En partant, j'ai regardé mes proches comme jamais je ne les avais regardés. À quel point ils étaient beaux ! Leurs visages étaient d'une telle intensité ! Quelle richesse dans la moindre de leurs expressions ! Quelle profondeur de sens dans le moindre de leurs regards, dans le plus infime mouvement musculaire conscient comme inconscient. À dire vrai, ils n'avaient même pas besoin de faire quelque chose. C'était comme si une vibrante aura invisible et dorée filtrait à travers leur peau, habitait leur corps. Le souffle de Vie était dans bien dans leurs narines.
Et je vis la vie que je vis.
Tout comme un banc de nuages morcelés surligne l'horizon à l'heure du crépuscule, avec sur cette ligne lointaine quelques reflets de lumière rosée, elle se dévoila à mes yeux : la majesté des cieux au crépuscule.
Quand le ciel n'est-il pas magnifique ?
Je lève les yeux, et je vois l'azur du ciel sans nuage. le soleil s'est levé d'au-dessus des montagnes depuis deux heures. La buée sur les vitres ont dû s'en aller en vapeur d'eau.
Le soleil chauffe ma peau, comme pour m'encourager à l'apprécier.
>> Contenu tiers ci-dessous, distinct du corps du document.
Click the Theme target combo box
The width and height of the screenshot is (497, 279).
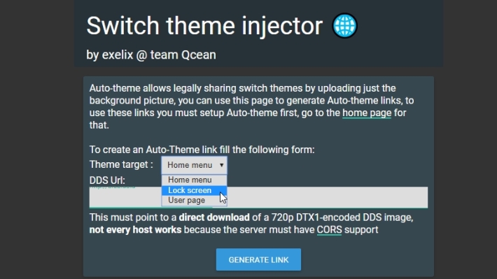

Au-dessus des montagnes pointe une virgule nuageuse, tout de blanc doré. Elle est seule, suspendue dans le ciel. Elle donne tout son charme au tableau.
Nuage, ciel, soleil (3). Ceci est la beauté.
Une petite brise souffle sur mon visage.
Mes amis courent vers moi. L'aura de vie déborde d'eux comme des torrents de montagne. Je me sens saumon qui met toute sa joie à en remonter le cours. De moi aussi coulent les mêmes flots de vie, par toutes les pores de ma peau, par toute l'existence de mon âme, par toutes les pensées de mon esprit.
Ils courent vers moi. Je scrute leurs visages. Leurs yeux joyeux et excités sont des phares éblouissants par où se dévoilent la lumière de la vie. Ils sont bien la lumière du monde, ce qui veut dire par pure logique que je le suis aussi. Quelle magnifique perfection ! Quelle merveilleuse et magnifique nouvelle ! L'eau coule sur mes joues.
Le bonheur et l'eau sont bien liés étroitement.
Mes amis voient la trace lumineuse de mon bonheur sur mes joues. Ils sont perplexes. Ils ont du mal à croire qu'ils sont la cause de tout ce bonheur.
"On n'a rien fait !"
"Je sais, je sais..."
C'est encore plus fantastiquement merveilleux comme ça !
Je sens mon coeur s'enfler dans ma poitrine. La conscience de la Beauté m'envahit de toute part. J'ai la sensation que je vais exploser de joie comme un ballon de baudruche. Mon âme s'élargit pour accueillir cet nouvelle dimension de l'Amour qu'elle découvre. De l'extérieur, je resplendis de santé comme un petit soleil. Mes camarades de jeu le voient. Ils en resplendissent d'autant plus. Nous resplendissons.
Au loin, la virgule dorée dans le ciel est devenue un point.